Stored data:
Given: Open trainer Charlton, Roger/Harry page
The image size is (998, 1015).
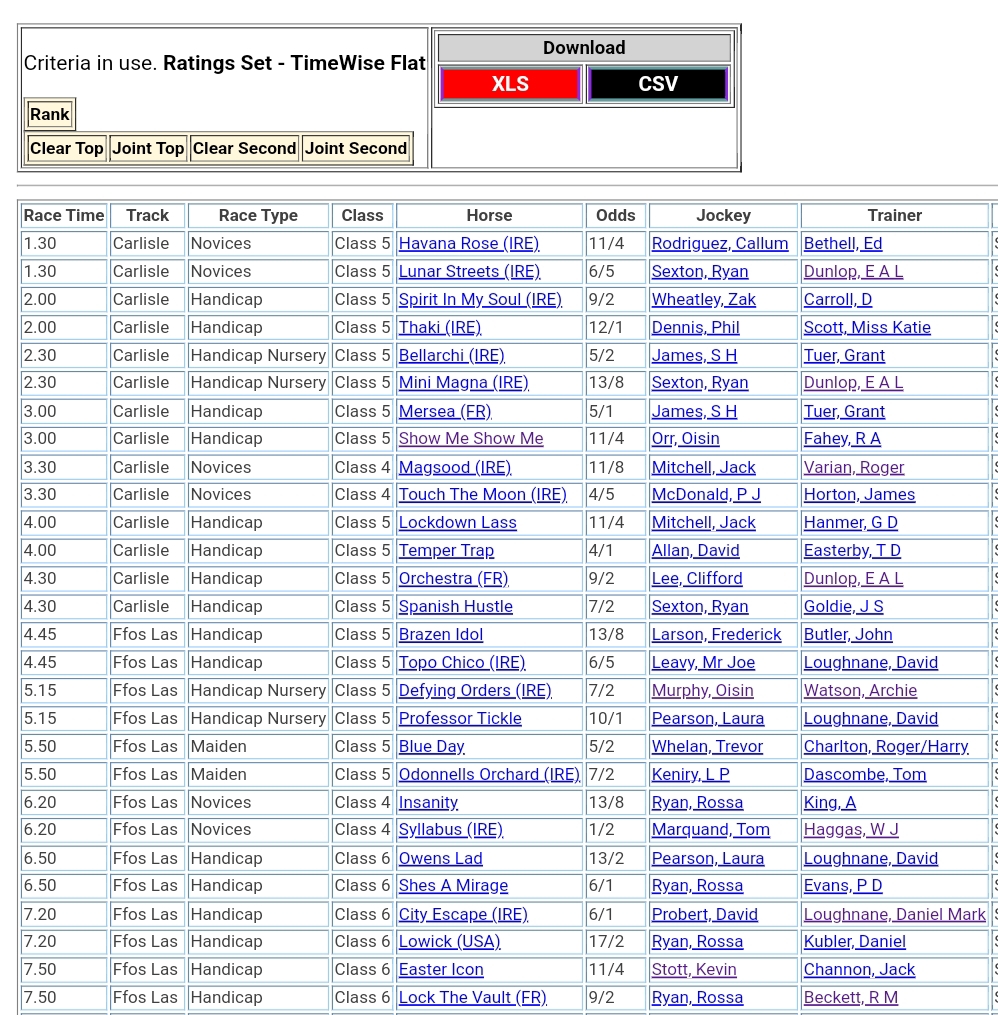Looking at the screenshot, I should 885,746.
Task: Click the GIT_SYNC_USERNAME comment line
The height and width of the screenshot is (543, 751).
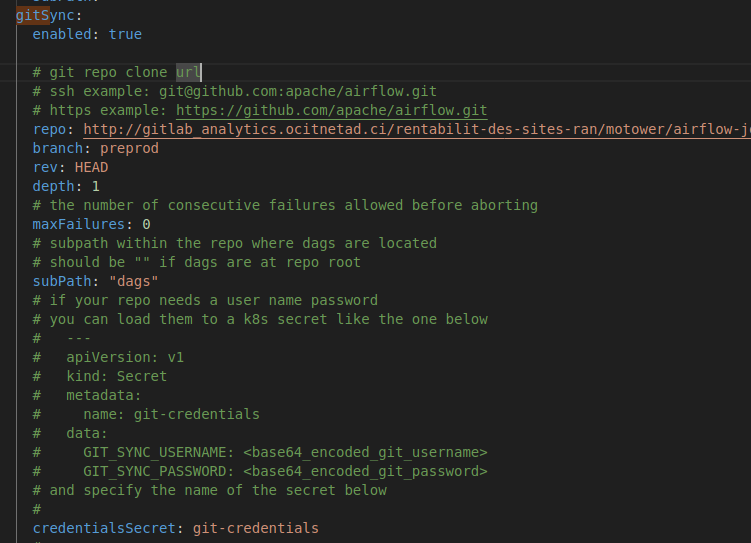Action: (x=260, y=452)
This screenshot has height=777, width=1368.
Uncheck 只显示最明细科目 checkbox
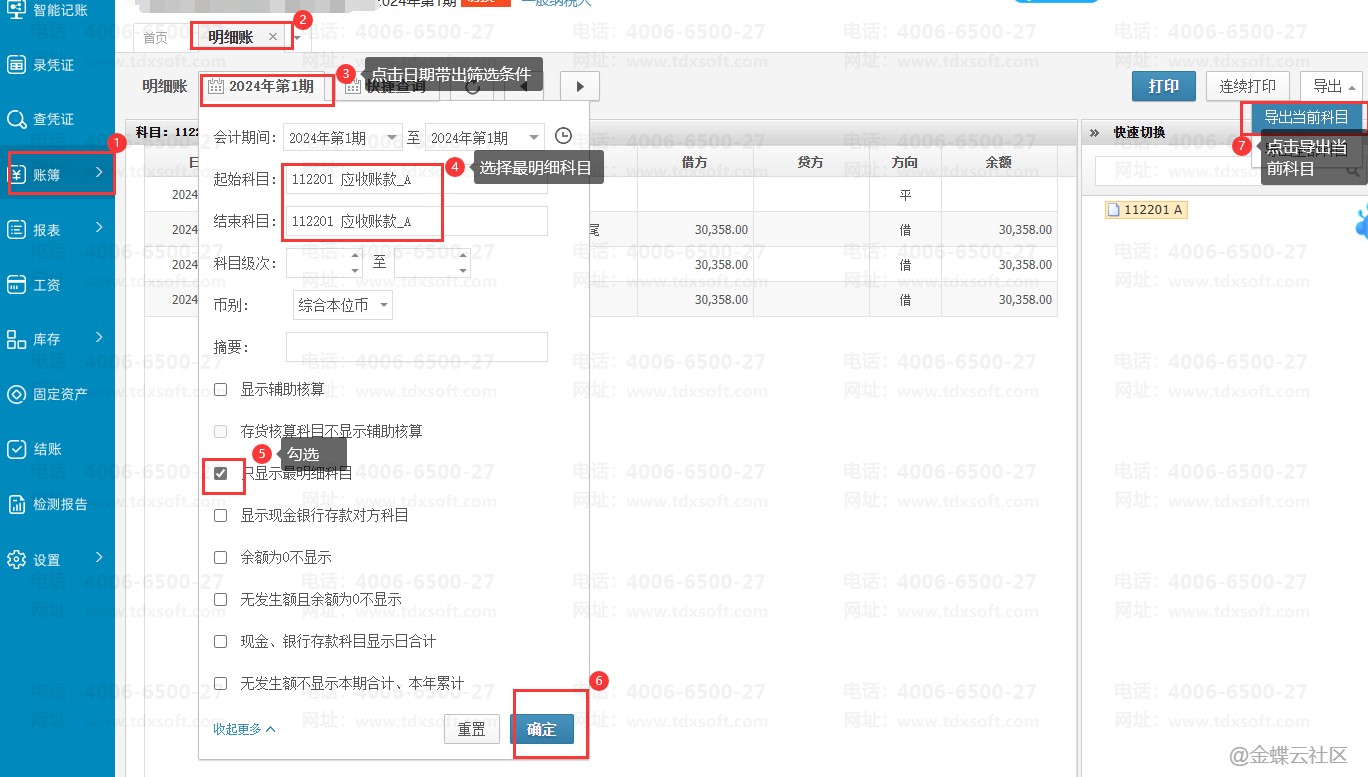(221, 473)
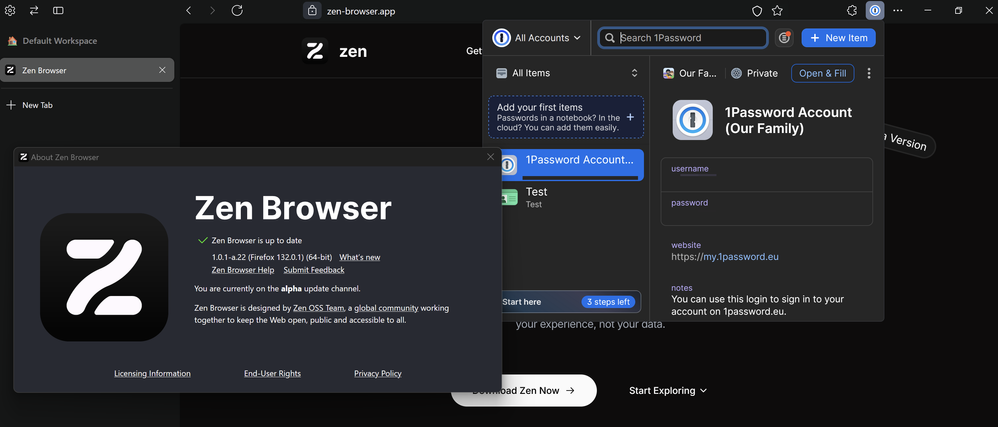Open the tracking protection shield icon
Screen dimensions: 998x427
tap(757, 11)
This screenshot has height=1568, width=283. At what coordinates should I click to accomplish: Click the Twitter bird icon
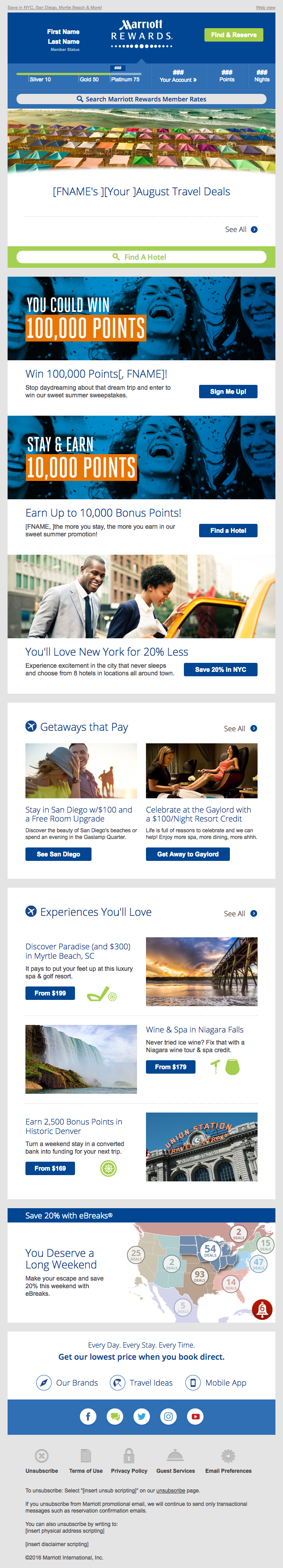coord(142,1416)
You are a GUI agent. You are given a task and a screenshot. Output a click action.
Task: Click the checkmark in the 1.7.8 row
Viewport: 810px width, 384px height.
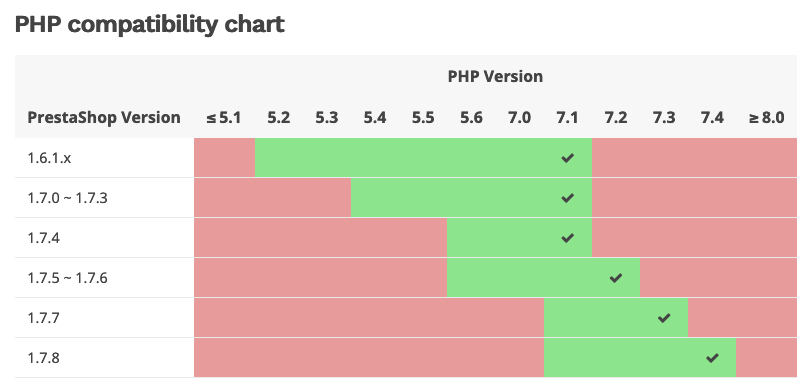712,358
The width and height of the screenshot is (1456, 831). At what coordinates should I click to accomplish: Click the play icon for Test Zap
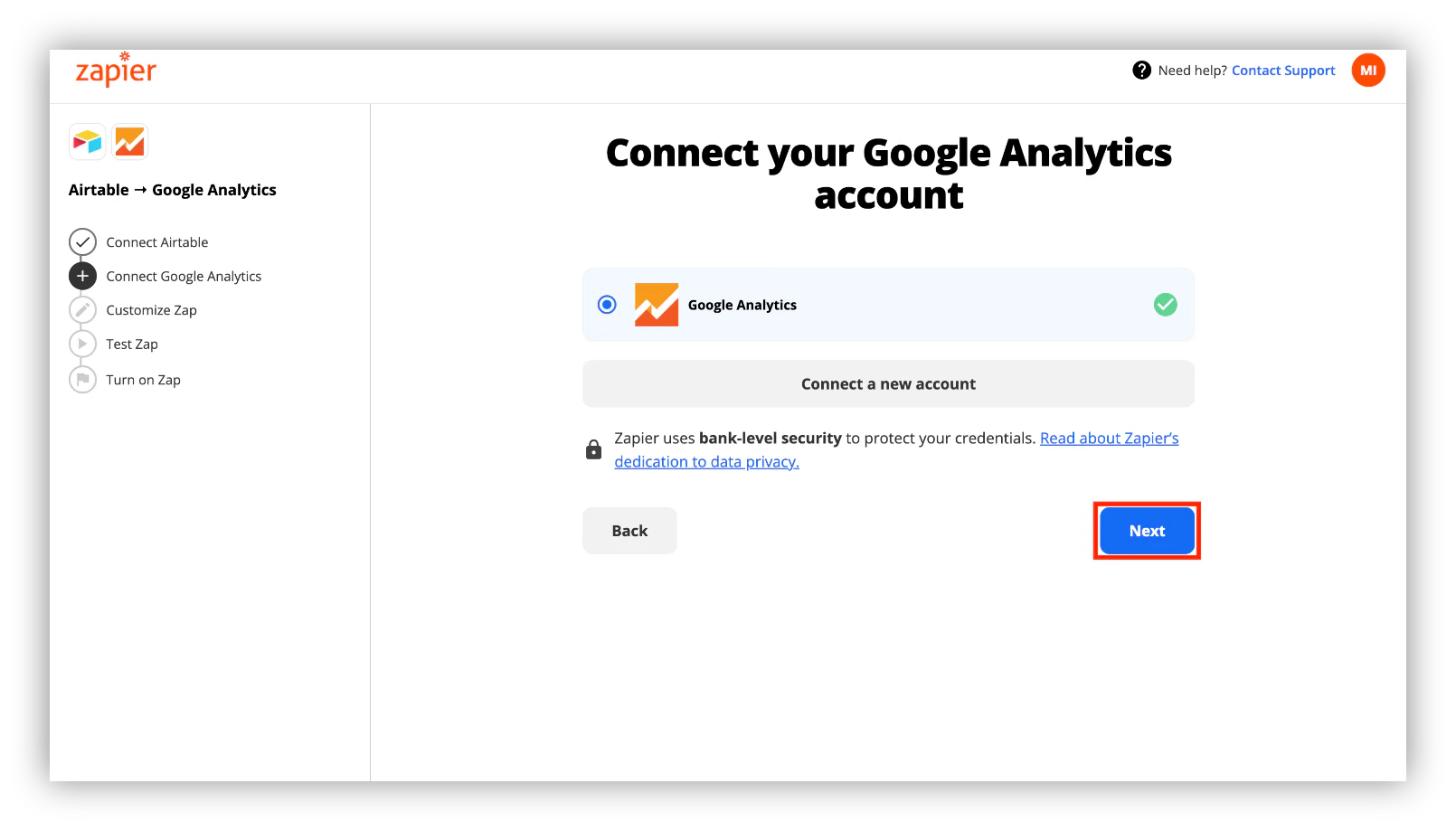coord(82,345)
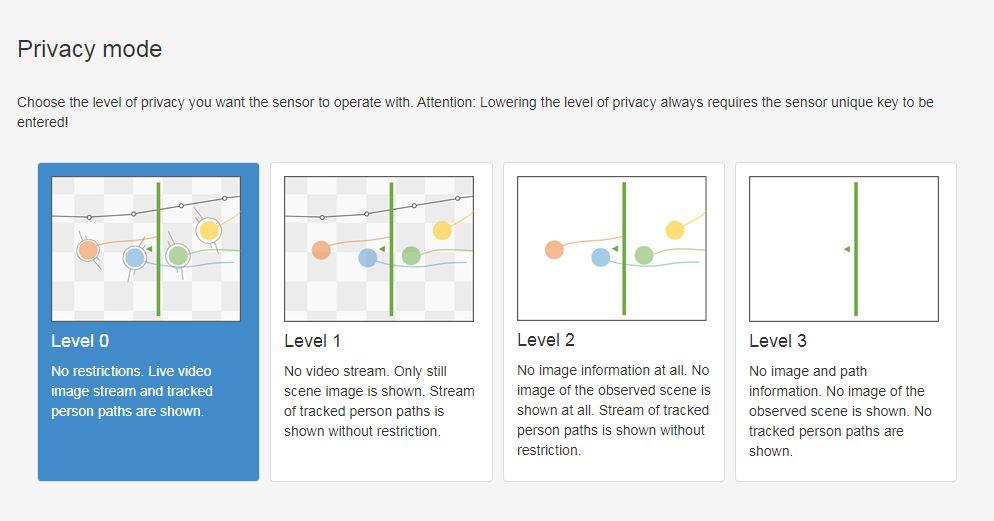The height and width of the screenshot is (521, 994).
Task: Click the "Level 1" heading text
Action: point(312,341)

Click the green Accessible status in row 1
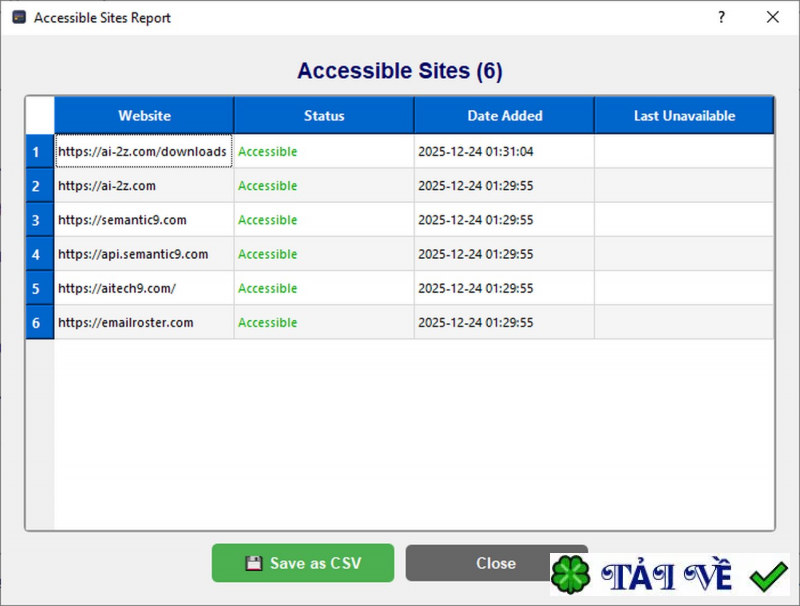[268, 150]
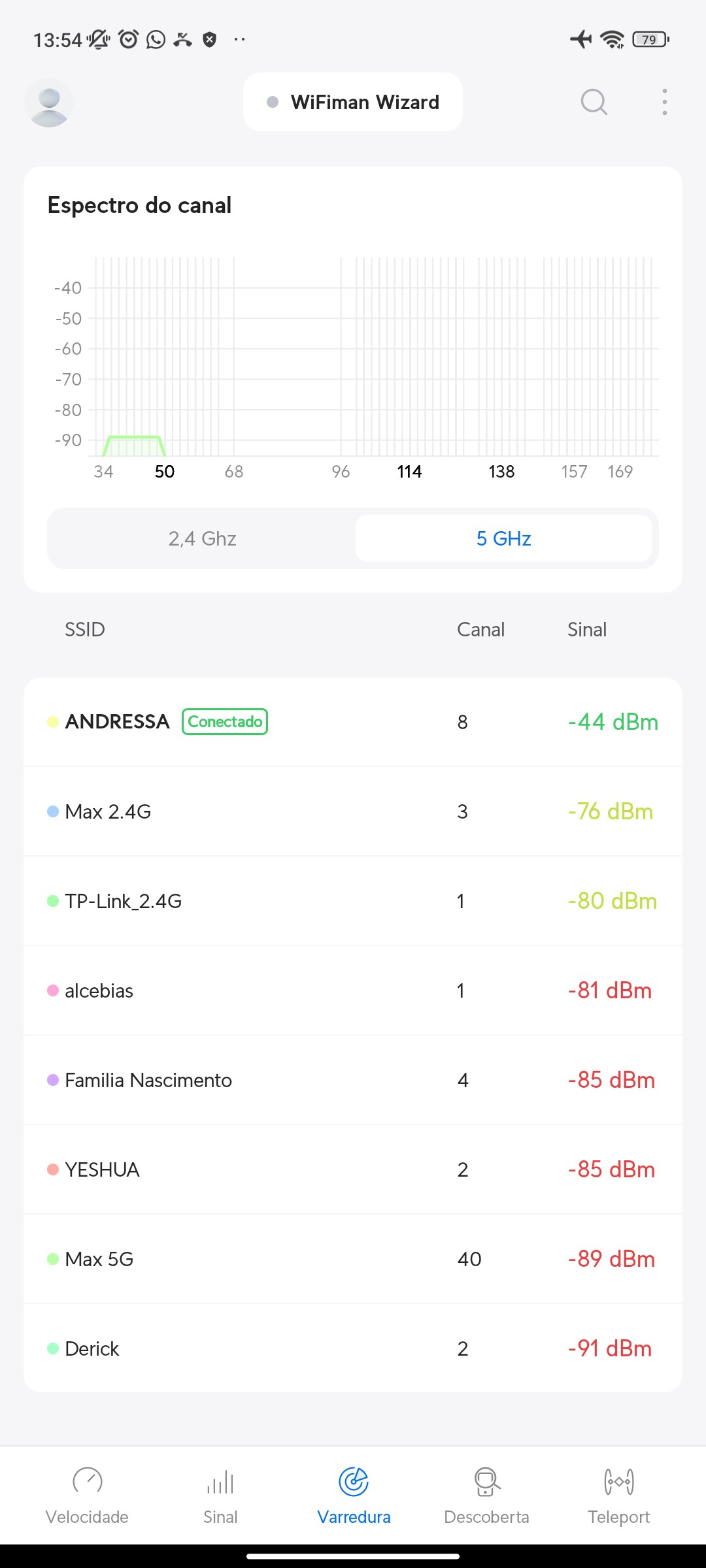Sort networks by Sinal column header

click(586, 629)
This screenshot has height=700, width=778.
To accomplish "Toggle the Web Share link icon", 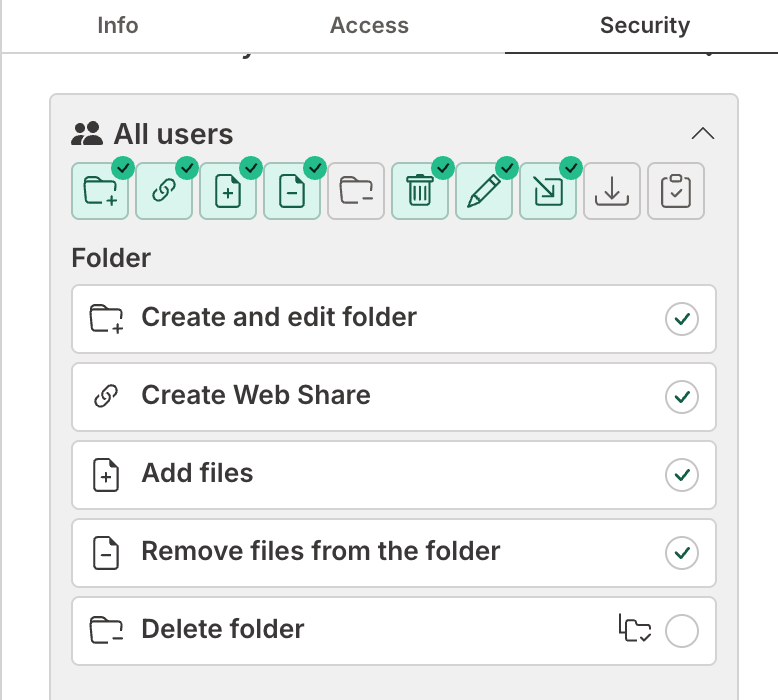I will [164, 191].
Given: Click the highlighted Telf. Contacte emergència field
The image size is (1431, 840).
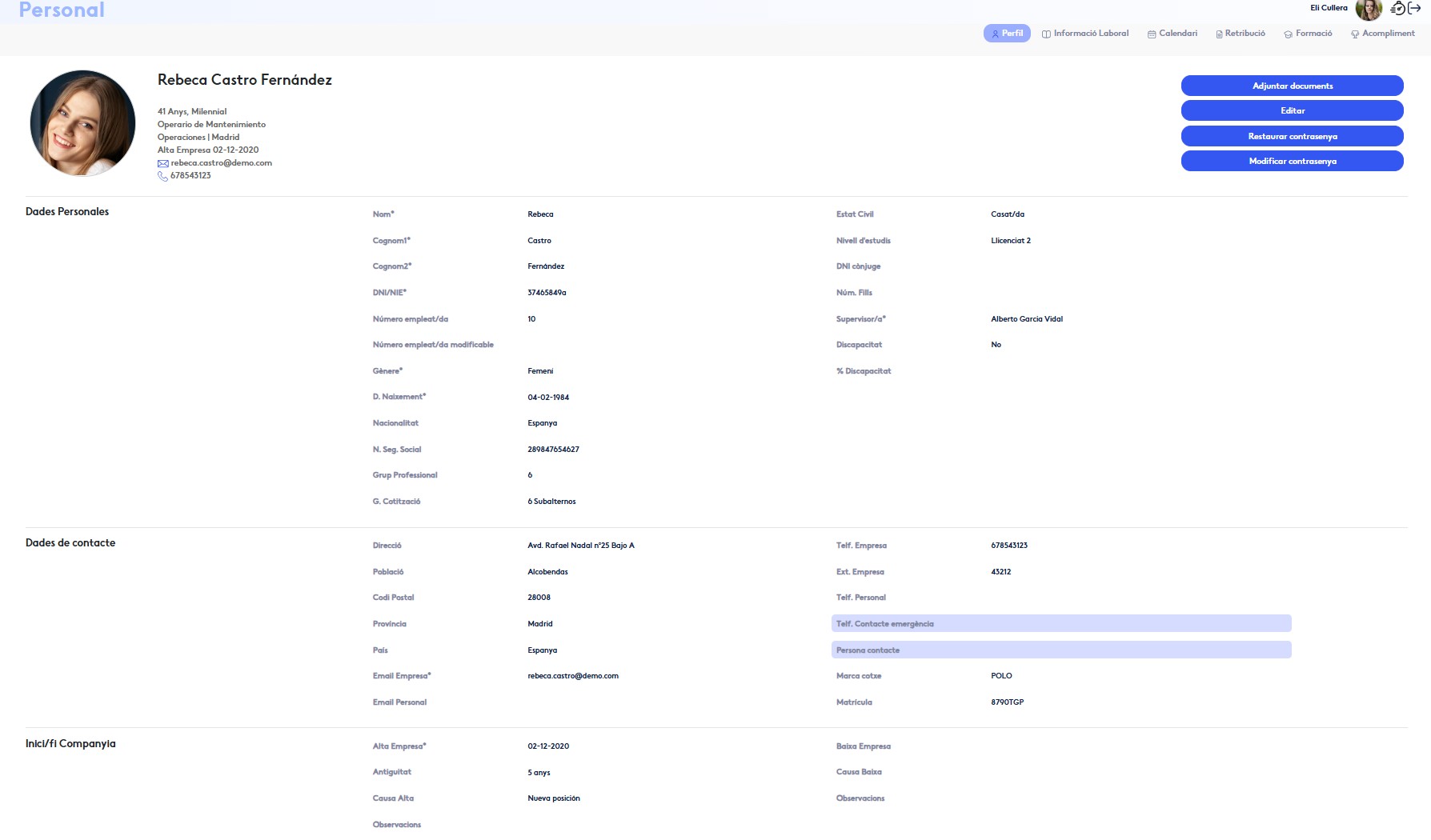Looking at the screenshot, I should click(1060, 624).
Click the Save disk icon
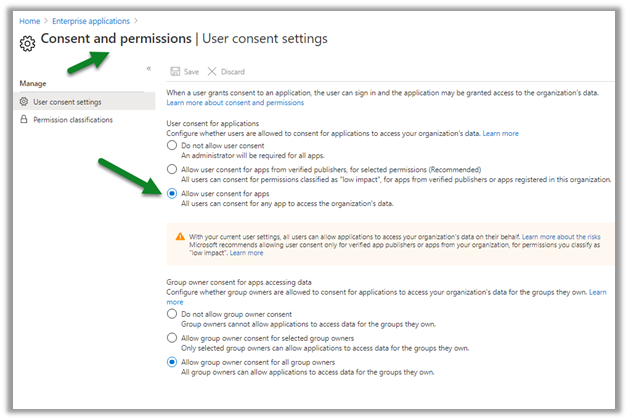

Task goal: A word-for-word copy of the lines from the start of the listing through the line containing "This screenshot has height=777, width=1368." is the answer. Pictures stay out of it.

Reply:
Given: Open trainer Charlton, Roger/Harry page
The image size is (998, 1015).
Looking at the screenshot, I should 885,746.
Task: Click the GIT_SYNC_USERNAME comment line
The height and width of the screenshot is (543, 751).
Action: (x=260, y=452)
This screenshot has height=777, width=1368.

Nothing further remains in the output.